Fig. 4c demonstrates temporal validation results. LIRICNN and LiricLR achieved average test AUCs of 0.737 (95% CI: 0.695 to 0.778) and 0.740 (95% CI: 0.710 to 0.770), respectively.

### Simulated deployment results

For the general population, we simulated model deployment with enrollment from Feb 7, 2020 to Nov 3, 2020 on 145,875 patients (including 8,660 HCC cases) in the test set. Mean ages at enrollment and at HCC diagnosis were 61.36 (SD 11.64) and 67.32 (SD 9.53). Patients were followed up for 3.14 (SD 0.23) years on average. Table 2 shows sensitivity, specificity, PPV estimation on the entire TriNetX population, MEPD, NNS, No. in bin, and No. of cases metrics achieved given different risk levels predicted by LiricNN and LIRICLR.

For the cirrhosis population, we simulated model deployment with enrollment from Dec 3, 2020 to Mar 3, 2021 on 27,539 patients (including 3,426 HCC cases) in the test set. Mean ages at enrollment and at HCC diagnosis were 62.43 (SD 10.28) and 66.41 (SD 8.99). Patients were followed up for 2.74 (SD 0.06) years on average. Table 3 shows sensitivity, specificity, PPV, MEPD, NNS, No. in bin, and No. of cases metrics achieved given different risk levels predicted by LiricNN and LiricLR.

## Discussion

We developed, validated, and simulated the deployment of LIver RIsk Computation (Liric) models. Liric models can accurately identify individuals at high-risk of HCC from the general population, three years before diagnosis, using routinely collected patient clinical and lab data from 64 HCOs across the US. Models were trained on 46,679 HCC cases and 1,128,202 controls. LiricNN achieved an AUC of 0.93 and LiricLR an AUC of 0.90 on the test sets. Calibration measuring the predicted risks to the actual risks was excellent, with a GMOE of 0.86 for PrismNN and 0.91 for PrismLR. During training, features were automatically derived from demographics, diagnoses, medications, and lab results using a data-driven feature selection approach. Typical AI models operate opaquely, where the specific features used by a model or the decision process based on those features are not understood by humans. However, we prioritized enhanced interpretability and evaluated which features were top predictors for the model. This process identified 46 features, which encompass previously recognized factors associated with HCC development such as age, sex, cirrhosis, hepatitis, and diabetes mellitus. Additionally, it facilitated the discovery of novel features influencing model predictions, such as the frequency of clinical encounters prior to an HCC diagnosis, as well as serum levels of platelets, albumin, and aminotransferase values.

Another issue for AI-derived models is the concern for racial bias and healthcare disparities [34]. To address this concern, we evaluated our models across different races and geographic locations across the country. Race-based internal-external validation demonstrated model generalizability across diverse populations with minimal performance drop. Results of location-based validation showed modest AUC drops, implying that there are systematic differences between EHR data from geographically different HCOs. Models maintained good performance in temporal validation.

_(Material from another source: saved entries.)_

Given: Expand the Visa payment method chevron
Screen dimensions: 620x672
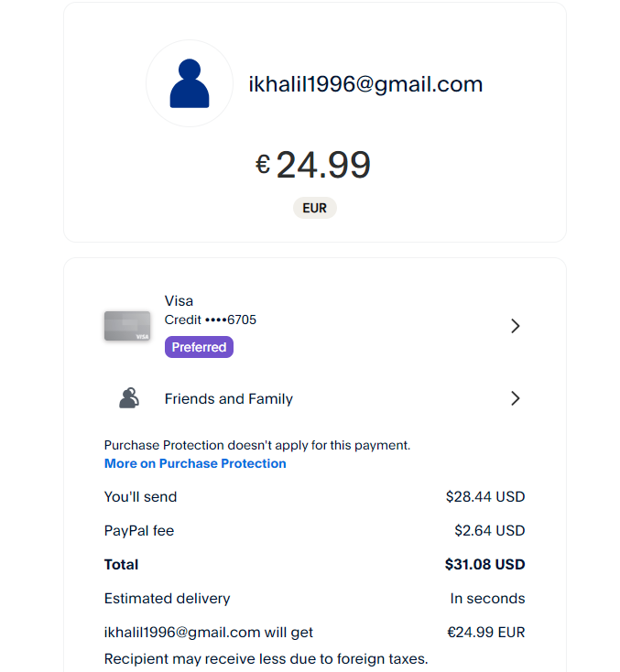Looking at the screenshot, I should coord(515,326).
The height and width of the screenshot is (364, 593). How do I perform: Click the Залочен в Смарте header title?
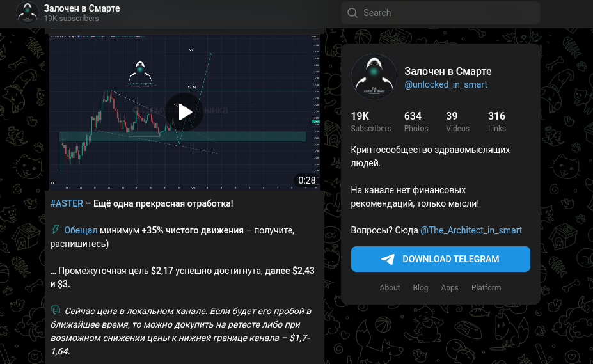[x=82, y=8]

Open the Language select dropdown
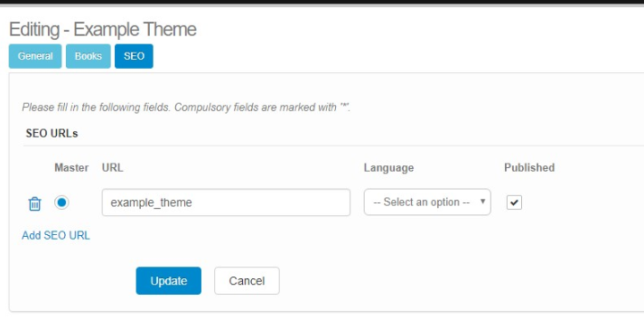tap(427, 202)
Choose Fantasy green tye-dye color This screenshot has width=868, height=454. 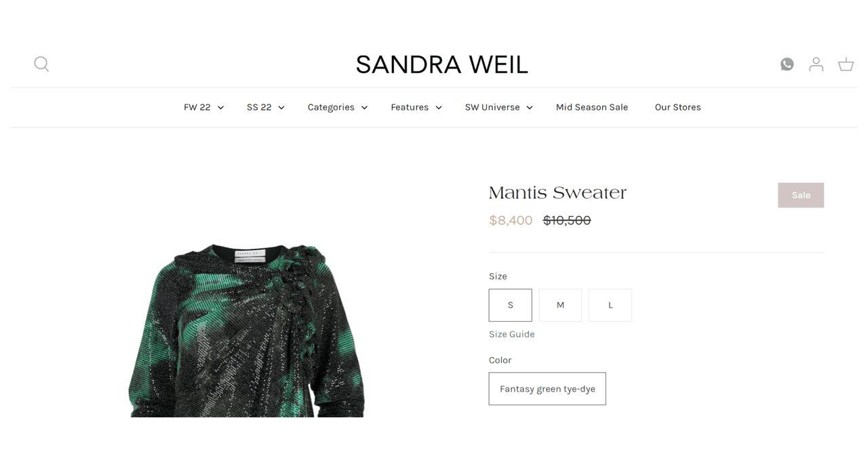point(547,389)
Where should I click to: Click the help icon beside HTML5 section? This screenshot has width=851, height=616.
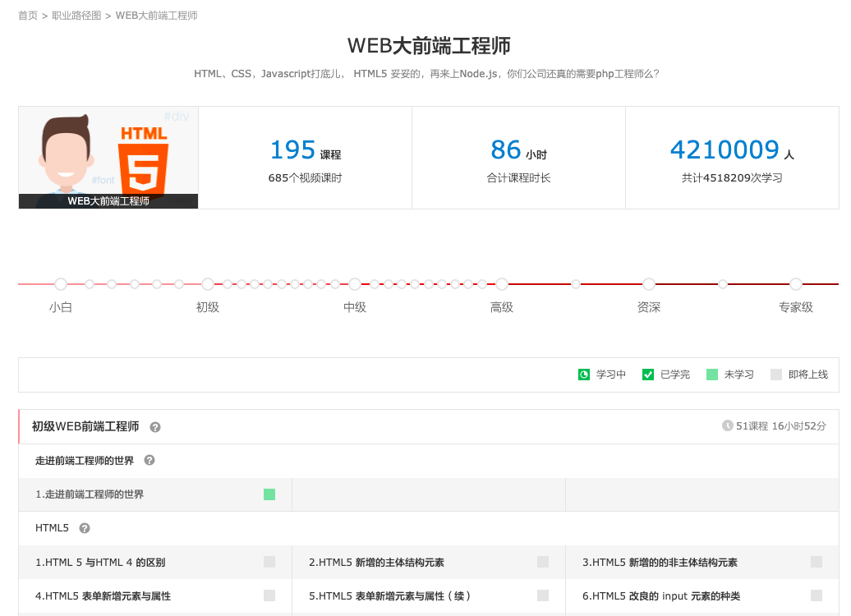pyautogui.click(x=85, y=528)
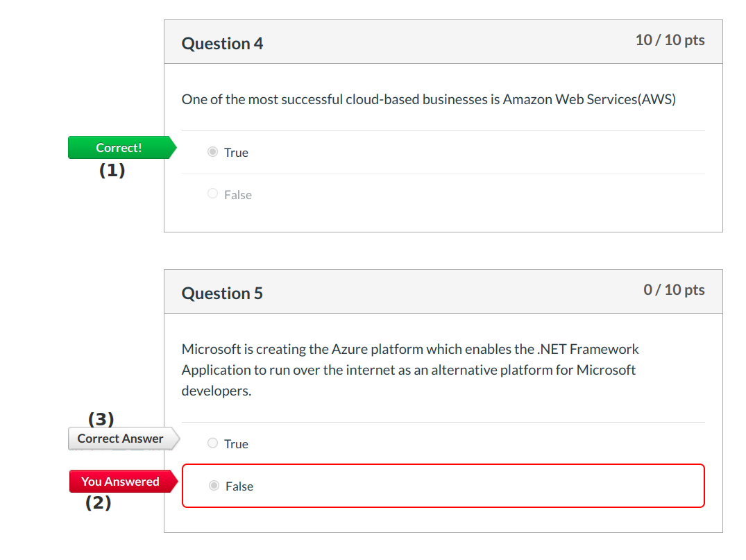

To assess model performance in a clinical setting, we simulated model deployment on data from approximately 145,000 patients over 3 years, employing a prospective cohort design. The simulation produced a table with multiple risk thresholds, facilitating the categorization of individuals into low, intermediate, and high-risk groups. Risk groupings optimize screening strategies by omitting low-risk individuals from screening and intensifying efforts to target those at high risk. When designing a potential screening program for a relatively rare disease like HCC, it is critical to define an at-risk population, such that the prevalence warrants screening. The approach described in this report does not define risk groups per se but demonstrated how the models can be used to define appropriate risk stratification based on various cut-offs. We emphasize the need for engagement with multiple stakeholders to strike a balance between patient benefits, harms, and cost-effectiveness in determining risk group cut-offs, which is beyond the scope of this paper.

AI predictive models have the potential to greatly impact HCC screening strategies by concentrating early detection efforts on a specific population with the highest risk. Additionally, these models can identify individuals who are at risk but currently ineligible for screening, such as those with Nonalcoholic fatty liver disease (NAFLD) [35, 36, 13]. Risk-stratified screening has been proven to be more costeffective than the current HCC screening guidelines [37]. Moreover, these efforts could enhance the utilization of established screening methods like abdominal sonography and alpha-fetoprotein [38] and would enable the allocation of crucial resources to those at highest risk. However, existing AI models for HCC face limitations due to their restricted sample sizes and lack of diversity, as well as their accuracy, generalizability, and interpretability [39]. Furthermore, these models largely lack a comprehensive plan for future implementation into the clinical workflow [40].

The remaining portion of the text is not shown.